Tomen yr Allt was the caput of the commote of Mechain Uwch Coed in the cantref of Mechain.

In 1160, when the Kingdom of Powys was divided, Mechain became part of the principality which later came to be known as Powys Wenwynwyn. By 1208, the region was controlled by Llywelyn the Great. After his death in 1241, his heir had to come to terms with Henry III of England, which resulted in Powys Wenwynwyn passing to the rule of Gruffydd ap Gwenwynwyn who was allied to Henry III.
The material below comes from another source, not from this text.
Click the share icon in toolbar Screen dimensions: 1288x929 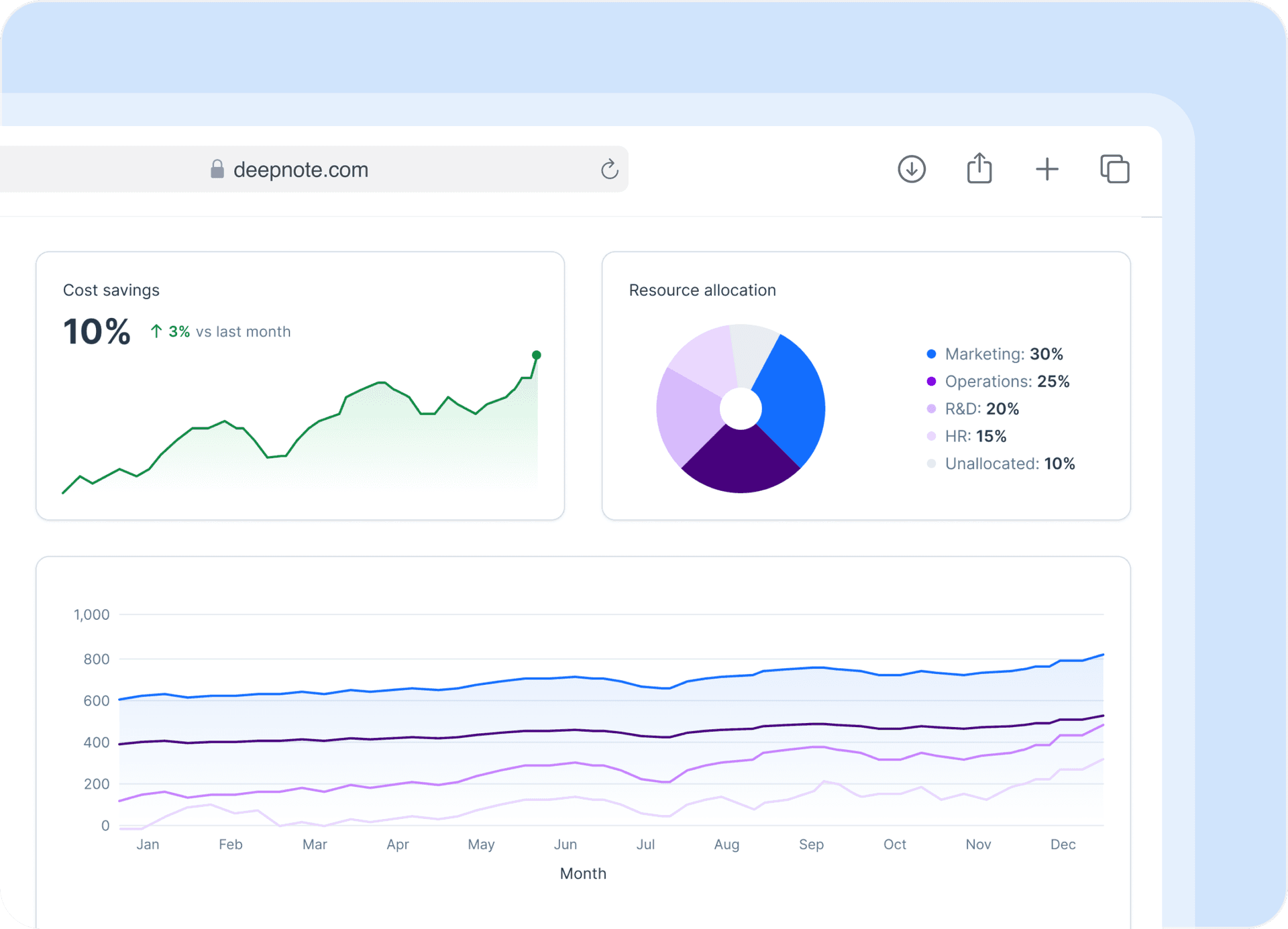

Llywelyn ap Gruffudd, the grandson of Llywelyn the Great and the Prince of Gwynedd, began to expand his territory after 1255. In May 1257, Llywelyn ap Gruffudd was reported to have put the "castle of Bodyddon" under siege (Tomen yr Allt is less than 1 km east of Bodyddon and overlooks it). The intention was likely to bring the lords of Mechain to submission, and by 1258 they were indeed allied to Llywelyn. Presumably Tomen yr Allt is the "castle of Bodyddon" to which the reports refer, which was destroyed in 1257.

The site overlooks Bodfach Hall approximately 1 km south-east in the hamlet of Bodfach near Llanfyllin. Tomen yr Allt and the wooded area around it, known as Coed yr Allt, is on land which belonged to the historical estate of the hall. The original building on the site of the hall may have been constructed to replace the castle.